== Exercise brief ==
Return the full set of entries exactly. Omit none.

== Given entries ==
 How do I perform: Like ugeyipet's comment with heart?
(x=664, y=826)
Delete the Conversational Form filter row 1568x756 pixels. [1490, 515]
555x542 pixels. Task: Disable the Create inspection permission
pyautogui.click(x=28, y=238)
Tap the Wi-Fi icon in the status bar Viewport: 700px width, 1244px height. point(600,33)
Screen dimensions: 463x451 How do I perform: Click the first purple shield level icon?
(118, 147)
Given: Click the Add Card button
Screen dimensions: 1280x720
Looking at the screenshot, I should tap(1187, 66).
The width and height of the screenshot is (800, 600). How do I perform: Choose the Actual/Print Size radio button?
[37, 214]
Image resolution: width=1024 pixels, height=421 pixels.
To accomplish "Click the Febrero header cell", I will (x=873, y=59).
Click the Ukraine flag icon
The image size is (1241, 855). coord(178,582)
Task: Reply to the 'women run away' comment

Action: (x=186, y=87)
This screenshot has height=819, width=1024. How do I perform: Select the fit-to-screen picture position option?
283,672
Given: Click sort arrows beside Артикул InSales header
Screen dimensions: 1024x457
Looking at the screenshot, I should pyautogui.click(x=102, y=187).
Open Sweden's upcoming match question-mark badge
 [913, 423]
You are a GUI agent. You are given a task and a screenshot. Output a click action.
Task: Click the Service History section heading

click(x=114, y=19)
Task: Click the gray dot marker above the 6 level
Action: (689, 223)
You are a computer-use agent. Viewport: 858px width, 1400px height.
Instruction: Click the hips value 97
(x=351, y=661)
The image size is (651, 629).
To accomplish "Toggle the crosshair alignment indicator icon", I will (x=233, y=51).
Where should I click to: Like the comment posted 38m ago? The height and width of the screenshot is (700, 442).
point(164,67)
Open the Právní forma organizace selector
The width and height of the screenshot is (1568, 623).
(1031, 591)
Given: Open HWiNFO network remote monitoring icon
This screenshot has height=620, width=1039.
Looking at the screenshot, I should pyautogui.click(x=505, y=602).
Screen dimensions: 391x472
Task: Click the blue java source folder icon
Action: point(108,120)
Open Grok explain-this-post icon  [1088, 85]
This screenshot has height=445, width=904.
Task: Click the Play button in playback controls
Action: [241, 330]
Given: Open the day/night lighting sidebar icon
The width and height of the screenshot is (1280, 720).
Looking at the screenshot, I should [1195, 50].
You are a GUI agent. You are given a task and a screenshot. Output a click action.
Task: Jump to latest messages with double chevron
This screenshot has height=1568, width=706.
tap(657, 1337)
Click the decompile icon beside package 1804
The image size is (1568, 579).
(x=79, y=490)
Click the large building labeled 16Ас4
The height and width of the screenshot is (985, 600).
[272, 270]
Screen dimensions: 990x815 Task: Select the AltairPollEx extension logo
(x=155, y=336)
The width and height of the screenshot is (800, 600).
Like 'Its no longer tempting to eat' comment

== Written answer ==
 How do I perform: Like ugeyipet's comment with heart?
(x=664, y=826)
Delete the Conversational Form filter row 1568x756 pixels. [1490, 515]
555x542 pixels. Task: Disable the Create inspection permission
pyautogui.click(x=28, y=238)
Tap the Wi-Fi icon in the status bar Viewport: 700px width, 1244px height. point(600,33)
Screen dimensions: 463x451 How do I perform: Click the first purple shield level icon?
(118, 147)
Given: Click the Add Card button
Screen dimensions: 1280x720
Looking at the screenshot, I should tap(1187, 66).
The width and height of the screenshot is (800, 600). How do I perform: Choose the Actual/Print Size radio button?
[37, 214]
Image resolution: width=1024 pixels, height=421 pixels.
To accomplish "Click the Febrero header cell", I will (x=873, y=59).
Click the Ukraine flag icon
The image size is (1241, 855). coord(178,582)
Task: Reply to the 'women run away' comment

Action: (x=186, y=87)
This screenshot has height=819, width=1024. How do I perform: Select the fit-to-screen picture position option?
283,672
Given: Click sort arrows beside Артикул InSales header
Screen dimensions: 1024x457
Looking at the screenshot, I should pyautogui.click(x=102, y=187).
Open Sweden's upcoming match question-mark badge
 [913, 423]
You are a GUI agent. You are given a task and a screenshot. Output a click action.
Task: Click the Service History section heading

click(x=114, y=19)
Task: Click the gray dot marker above the 6 level
Action: (689, 223)
You are a computer-use agent. Viewport: 858px width, 1400px height.
Instruction: Click the hips value 97
(x=351, y=661)
The image size is (651, 629).
To accomplish "Toggle the crosshair alignment indicator icon", I will (x=233, y=51).
Where should I click to: Like the comment posted 38m ago? The height and width of the screenshot is (700, 442).
point(164,67)
Open the Právní forma organizace selector
The width and height of the screenshot is (1568, 623).
(1031, 591)
Given: Open HWiNFO network remote monitoring icon
This screenshot has height=620, width=1039.
Looking at the screenshot, I should pyautogui.click(x=505, y=602).
Screen dimensions: 391x472
Task: Click the blue java source folder icon
Action: point(108,120)
Open Grok explain-this-post icon  [1088, 85]
This screenshot has height=445, width=904.
Task: Click the Play button in playback controls
Action: [241, 330]
Given: Open the day/night lighting sidebar icon
The width and height of the screenshot is (1280, 720).
Looking at the screenshot, I should [1195, 50].
You are a GUI agent. You are given a task and a screenshot. Output a click action.
Task: Jump to latest messages with double chevron
This screenshot has height=1568, width=706.
tap(657, 1337)
Click the decompile icon beside package 1804
The image size is (1568, 579).
(x=79, y=490)
Click the large building labeled 16Ас4
The height and width of the screenshot is (985, 600).
[272, 270]
Screen dimensions: 990x815 Task: Select the AltairPollEx extension logo
(x=155, y=336)
The width and height of the screenshot is (800, 600).
Like 'Its no longer tempting to eat' comment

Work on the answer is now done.